So we have an old elasticsearch index that succumbed to field explosion. We have redesigned the structure of the index to fix this using nested documents. However, we are attempting to figure out how to migrate the old index data into the new structure. We are currently looking at using Logstash plugins, notably the aggregate plugin, to try to accomplish this. However, all the examples we can find show how to created the nested documents from database calls, as opposed to from a field-exploded index. For context, here is an example of what an old index might look like:
"assetID": 22074,
"metadata": {
"50": {
"analyzed": "Phase One",
"full": "Phase One",
"date": "0001-01-01T00:00:00"
},
"51": {
"analyzed": "H 25",
"full": "H 25",
"date": "0001-01-01T00:00:00"
},
"58": {
"analyzed": "50",
"full": "50",
"date": "0001-01-01T00:00:00"
}
}
And here is what we would like the transformed data to look like in the end:
"assetID": 22074,
"metadata": [{
"metadataId": 50,
"ngrams": "Phase One", //This was "analyzed"
"alphanumeric": "Phase One", //This was "full"
"date": "0001-01-01T00:00:00"
}, {
"metadataId": 51,
"ngrams": "H 25", //This was "analyzed"
"alphanumeric": "H 25", //This was "full"

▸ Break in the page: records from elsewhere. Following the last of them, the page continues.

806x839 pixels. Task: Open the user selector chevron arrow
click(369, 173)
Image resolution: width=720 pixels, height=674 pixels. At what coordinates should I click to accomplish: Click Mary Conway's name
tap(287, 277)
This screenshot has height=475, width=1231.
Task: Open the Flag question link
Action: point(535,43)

"date": "0001-01-01T00:00:00"
}, {
"metadataId": 58,
"ngrams": "50", //This was "analyzed"
"alphanumeric": "50", //This was "full"
"date": "0001-01-01T00:00:00"
}
}]
As a dumbed-down example, here is what we can figure from the aggregate plugin:
input {
elasticsearch {
hosts => "my.old.host.name:9266"
index => "my-old-index"
query => '{"query": {"bool": {"must": [{"term": {"_id": "22074"}}]}}}'
size => 500
scroll => "5m"
docinfo => true
}
}
filter {
aggregate {
task_id => "%{id}"
code => "
map['assetID'] = event.get('assetID')
map['metadata'] ||= []
map['metadata'] << {
metadataId => ? //somehow parse the Id out of the exploded field name "metadata.#.full",
ngrams => event.get('metadata.#.analyzed'),
alphanumeric => event.get('metadata.#.full'),
date => event.get('metadata.#.date'),
}
"
push_previous_map_as_event => true
timeout => 150000
timeout_tags => ['aggregated']
}
if "aggregated" not in [tags] {
drop {}
}
}
output {
elasticsearch {
hosts => "my.new.host:9266"
index => "my-new-index"
document_type => "%{[@metadata][_type]}"
document_id => "%{[@metadata][_id]}"
action => "update"
}
file {
path => "C:\apps\logstash\logstash-5.6.6\testLog.log"
}
}
Obviously the above example is basically just pseudocode, but that is all we can gather from looking at the documentation for both Logstash and ElasticSearch, as well as the aggregate filter plugin and generally Googling things within an inch of their life.